I jangle the keys and take him by the hand, leading him through the main doors and stopping at the mahogany ticket booth.

“That’s the original ticket booth from 1921.” I point. He nods. He’s only here to humor me, I know, but I’m going to try to keep things light and interesting. Sometimes I have to remind myself that not everyone is a theatre junkie …

“This carpet.” I point to the floor. “Not original, but it is a replica. We have it professionally steam-cleaned once a month but it’s getting to the point where it probably can’t handle more than a few more cleanings …”

Next, I take him to the bar—an Art Deco-style number straight out of an F. Scott Fitzgerald novel.

“The bar itself is original, as you can see from all the nicks and scratches that have been filled in over the years, but the black marble top was added a few years ago for durability purposes and the stools are new as well.”

Again he nods. Feigns interest.

“I’m sorry. This must be extremely boring for you.” I wince. “We don’t have to keep going. You want to grab a bite somewhere?”

“No, no.” He squeeze my hand. “It’s not boring.”

“You’re not into this at all. I can tell. And that’s okay.”

“Astaire, please. Keep going. Continue the tour,” he gives me another kiss—an equally distracted peck, only this one lands on my lips.

Is he trying to make me feel better?

I lead him through the lobby. “The wallpaper there? Hand-painted by a local Chicago artist from the twenties—Geraldine Halliday. She was huge back then. Known for using real gold leaf and spending hours upon hours obsessively mixing the perfect ‘deco’ green. Anyway, as you can see, it’s pretty faded and it’s certainly seen better days, but owners can’t bring themselves to tear it down because it’s practically a priceless work of art. Plus, you know, it’d take away from the whole preservation thing they have going on here. They only like to replace things when absolutely necessary. If something can be restored, they restore it.”

His gaze drips down the geometric wallpaper, lingers on the patterned replica carpet, and scans the empty space.
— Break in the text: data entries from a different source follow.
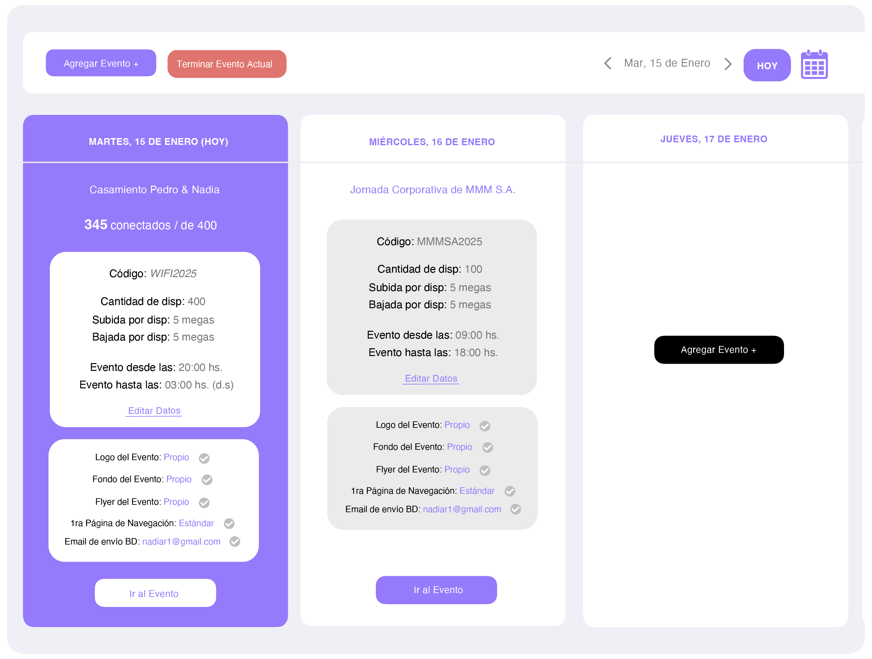Go to previous day with left chevron

608,63
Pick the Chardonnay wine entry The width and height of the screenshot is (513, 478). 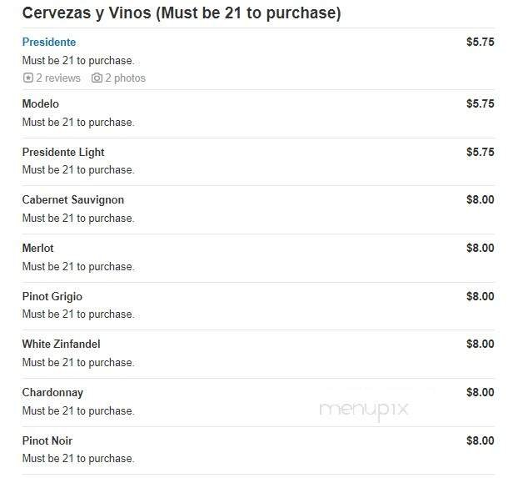click(x=52, y=392)
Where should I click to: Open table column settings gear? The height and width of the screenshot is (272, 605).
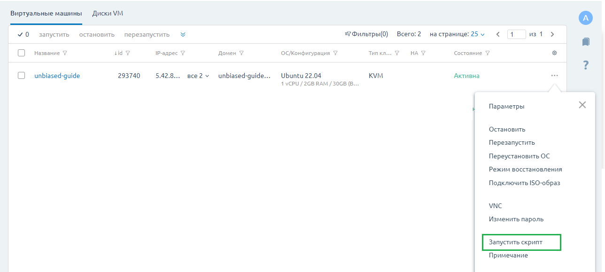pos(554,53)
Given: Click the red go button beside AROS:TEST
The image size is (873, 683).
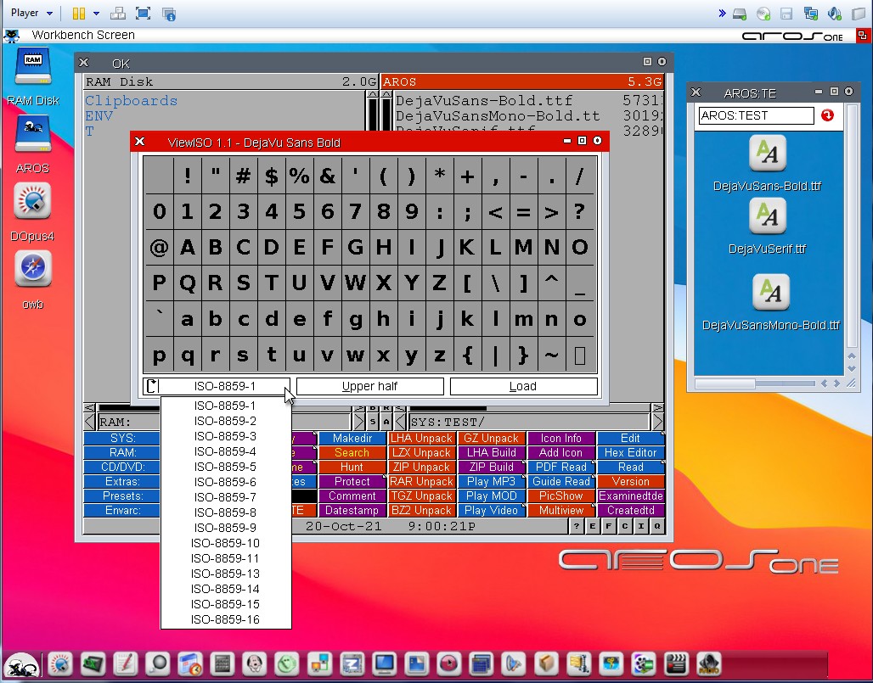Looking at the screenshot, I should tap(827, 115).
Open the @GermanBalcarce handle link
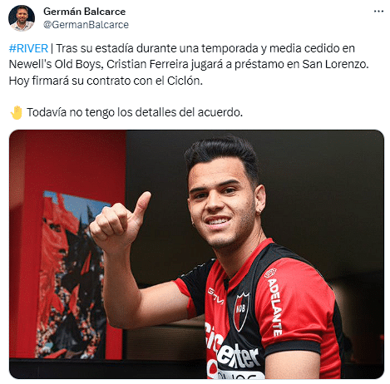The image size is (390, 384). point(86,25)
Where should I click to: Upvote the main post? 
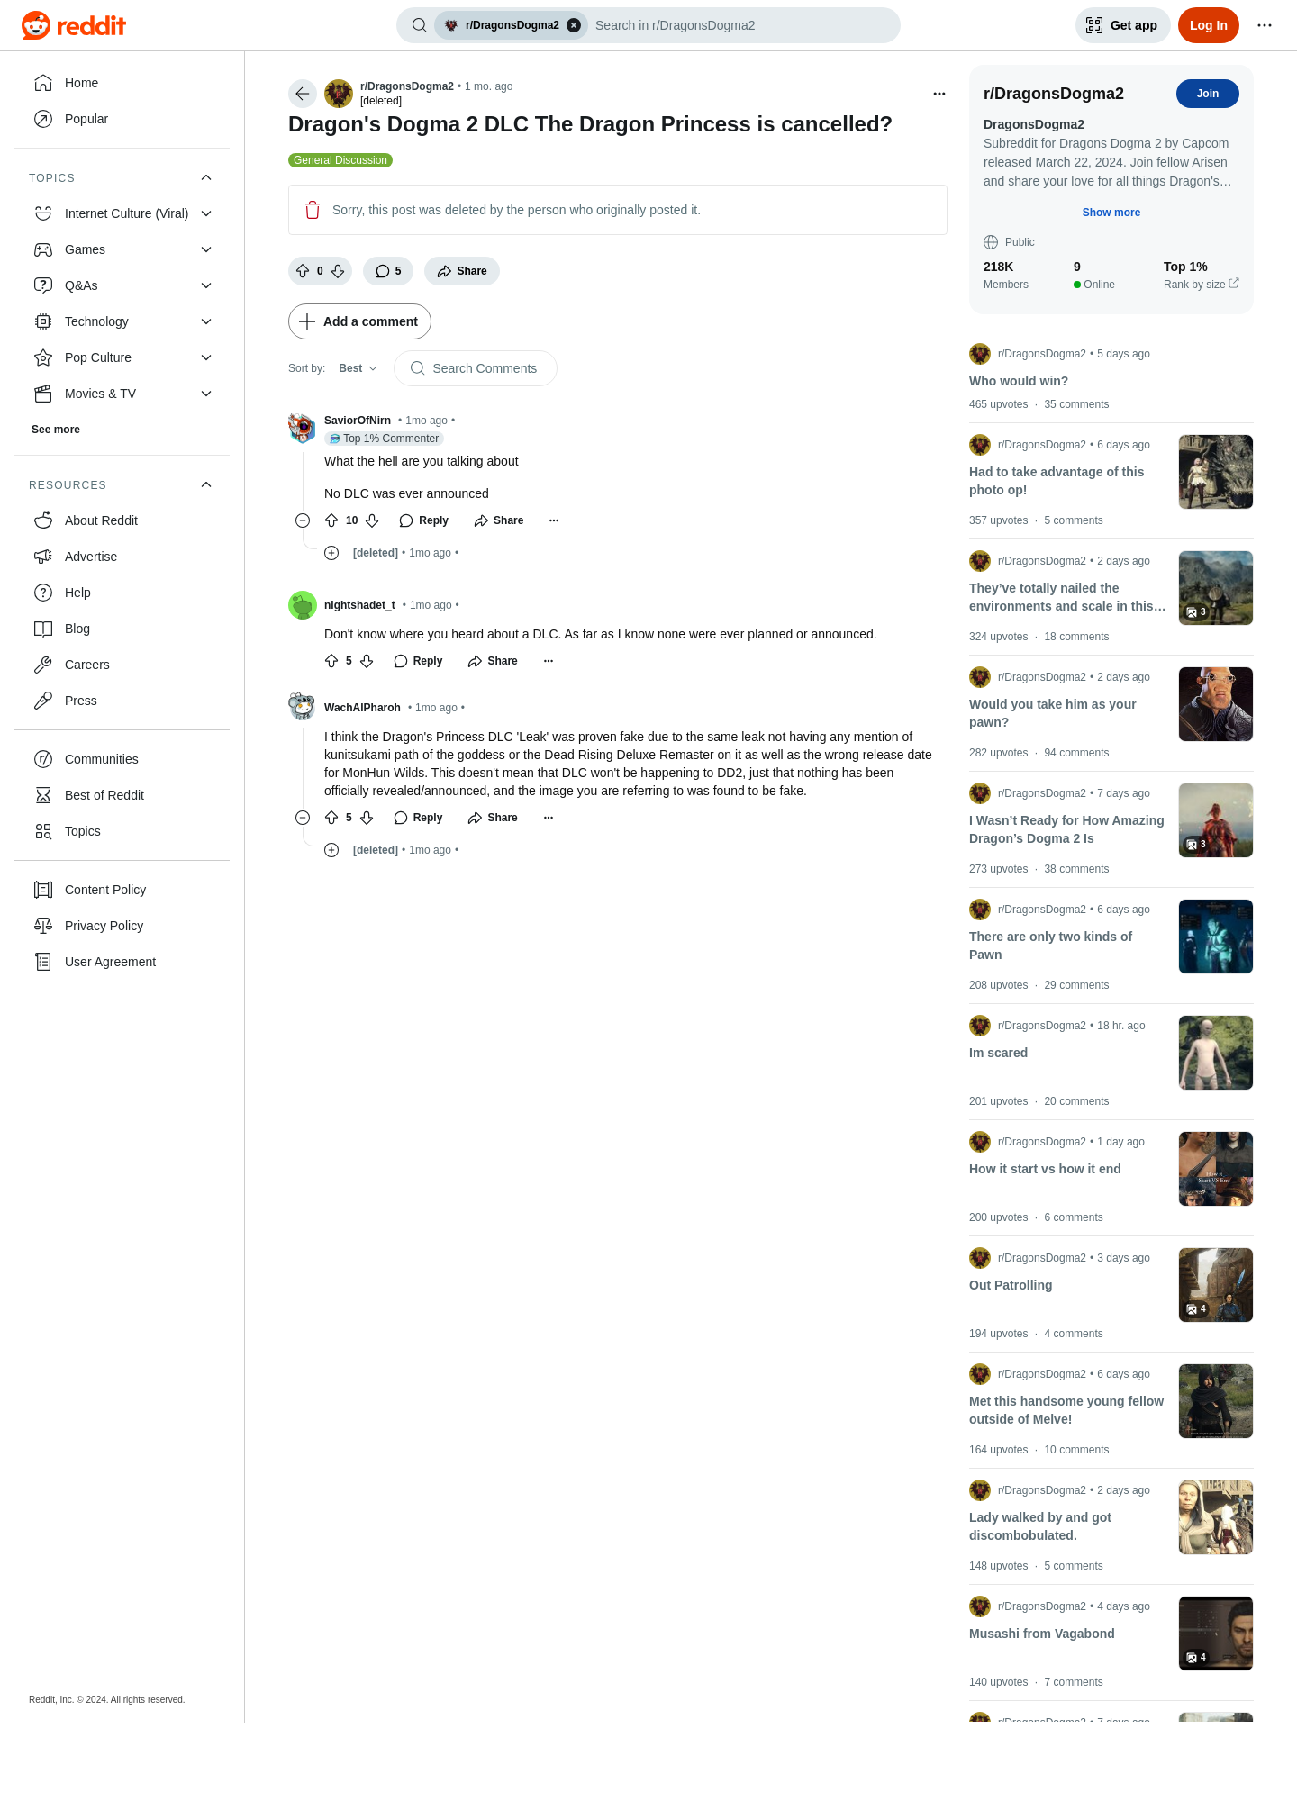[303, 271]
“Oh, I have to show you the famous chairs …” I pull him down a different hallway, to a glass lit display showcasing two ordinary-looking theatre chairs. “When this theatre opened in 1921, Douglas Fairbanks and Mary Pickford happened to be in town. At the time, they were the biggest Hollywood power couple of the age. Think Brad and Angelina but in the Roaring Twenties. Anyway, they came here opening night to catch the premier of Charlie Chaplin’s The Idle Class, found a couple of seats in the back, and tried to enjoy the show unnoticed. But word got out and people definitely noticed. They didn’t get to finish the show, but the owners managed to reach out to them the next day. Invited them back for a private screening. They had the whole place to themselves. Afterwards, the owners took the chairs out of the general seating area and essentially had them enshrined. As far as anyone knows, not a soul has sat in either of those chairs since that day.”